Co. v. City of Waukon, 213 N.W. 804, 807–08 (Iowa 1927). Looking to a case from

1904 for guidance (which similarly found no offensive pleadings at issue), we
                                            11

narrowed the inquiry to “the contents of the pleading,” rather than its technical

label, and said that for a pleading to become offensive, it must in essence state

its own cause of action:

          Thus it will not be sufficient if it appear that the averments of the
          pleading are all defensive in character; that is, a statement of
          matters of fact brought forward, designed and intended simply to
          defeat, in whole or in part, a recovery by plaintiff. To entitle a
          defendant to proceed, his pleadings must state an independent
          cause of action, with an appropriate demand for relief. It is not
          material that the cause stated involves, to a greater or less extent,
          the subject-matter of the cause of action as stated by plaintiff in
          his petition, but it must contain within itself the essential elements
          of a cause of action. In legal effect, the defendant becomes plaintiff,
          and the plaintiff becomes defendant.
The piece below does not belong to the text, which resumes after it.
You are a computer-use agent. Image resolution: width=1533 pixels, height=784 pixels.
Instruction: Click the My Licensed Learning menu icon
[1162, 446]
Id. at 807 (emphases added) (quoting Stewart v. Gorham, 98 N.W. 512, 515 (Iowa

1904)).

      The only thing the Defendants claim section 147.140 entitles them to is

dismissal of the Kirlins’ petition with prejudice—they do not set up an

independent cause of action or take on the role of plaintiff simply by filing a

motion to dismiss or for summary judgment. Nor could they, as section

147.140(6) is “designed and intended simply to defeat, in whole or in part, a

recovery by plaintiff[s]” when the statutory requirements are not met. Stewart,

98 N.W. at 515; see Struck v. Mercy Health Servs.-Iowa Corp., 973 N.W.2d 533,

542 (Iowa 2022) (“[T]he certificate of merit requirement serves to ‘identify and

weed non-meritorious malpractice claims from the judicial system . . . .’ ”

(quoting Womer v. Hilliker, 908 A.2d 269, 275 (Pa. 2006))).
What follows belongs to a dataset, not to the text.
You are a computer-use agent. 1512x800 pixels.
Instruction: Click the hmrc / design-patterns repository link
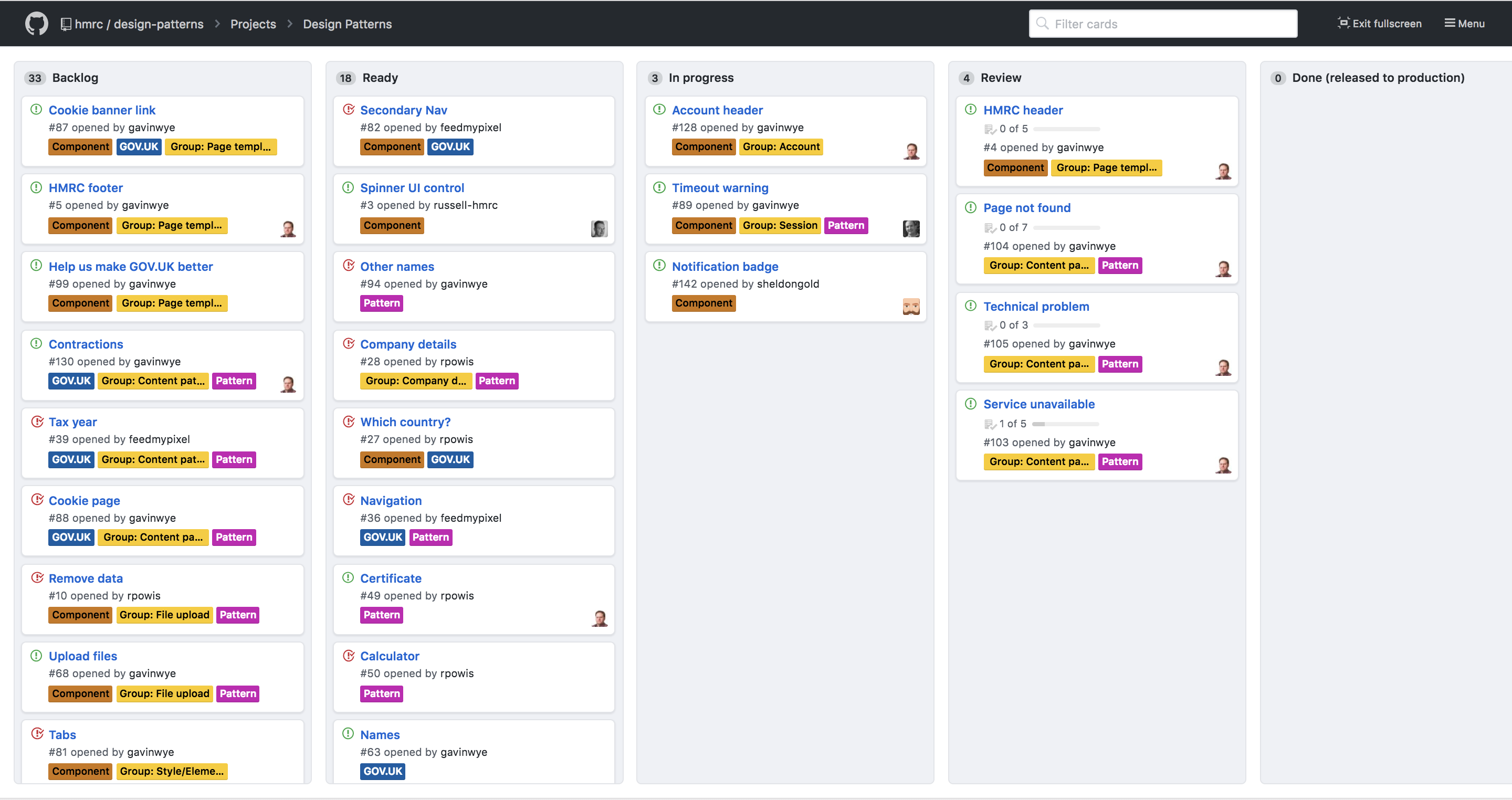coord(139,24)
      When the Kirlins voluntarily dismissed their first suit, it became

“nonexistent” and “unreviewable.” See Lawson v. Kurtzhals, 792 N.W.2d 251,
                                        12

255 n.2 (Iowa 2010). Section 147.140 ceased operating, as it lacked a case over

which to govern, and the Defendants’ motions seeking to enforce that statute

became moot. See Ronnfeldt, ___ N.W.2d at ___. When the Kirlins then refiled

their suit, section 147.140 applied anew, and the Kirlins could not have relied

on a certificate of merit from a previously filed and dismissed case to satisfy the

statute any more than the Defendants may now rely on such a certificate to

defeat the refiled petition. The district court erred as a matter of law when it

granted summary judgment based only on the certificate of merit affidavit signed

by Dr. Segal and provided in the dismissed case.

      IV. Conclusion.

      The district court’s order granting summary judgment is reversed, and the

case is remanded for further proceedings.

      REVERSED AND REMANDED.

      All justices concur except Christensen, C.J., who takes no part.